Madhavi Prakash, M.D., Ph.D.
Dr. Prakash is on the faculty of Harvard Medical School. She is on staff in the Department of Psychiatry at Massachusetts General Hospital. Her clinical work at MGH is in Primary Care and Medical Psychiatry with an emphasis on bipolar and psychotic disorders. She teaches and supervises residents in the MGH-McLean Psychiatry Residency Training Program. Dr. Prakash was trained at MGH and McLean Hospital and was Chief Resident and later Psychiatrist-in-Charge of the Bipolar and Psychotic Disorders Program at McLean Hospital. More recently, she led an Assertive Community Treatment Team in the Boston area. Dr. Prakash’s research is in neurochemistry and psychopharmacology. Her scientific knowledge is coupled with a commitment to comprehensive and effective care for persons with severe and persistent mental illness. Dr. Prakash views psychiatry as a science and an art, a balance between psychopharmacology treatments and psychosocial rehabilitation.
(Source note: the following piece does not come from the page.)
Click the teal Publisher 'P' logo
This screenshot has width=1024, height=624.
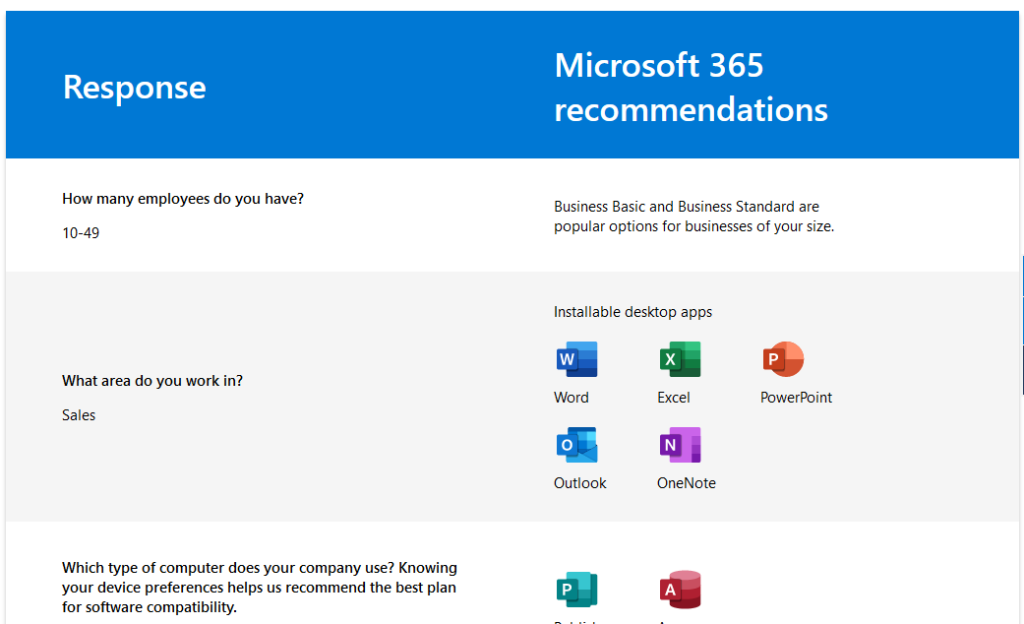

Ross Ellenhorn, LICSW, Ph.D.
Dr. Ellenhorn is trained as a sociologist, psychotherapist and social worker. He has spent the last two decades dedicated to the work of helping individuals suffering psychiatric symptoms find the psychological and social means for remaining outside of institutional settings. He created the first fully operating intensive hospital diversion and wrap-around program in Massachusetts, and created, then led, one of the first Programs for Assertive Community Treatment teams in the Commonwealth. His book, which addresses psychiatric hospital recidivism and techniques for diverting hospital use, was published by Springer Publishing in 2007. Dr. Ellenhorn has given talks and seminars throughout the country, and has provided consultation to numerous mental health agencies and psychiatric hospitals on the subjects of hospital diversion, psychosocial rehabilitation, patient careerism and the PACT model. He is a graduate of the UCLA School of Social Welfare and the first person to receive a joint Ph.D. from the prestigious Florence Heller School for Social Welfare Policy and Management and the Department of Sociology at Brandeis University.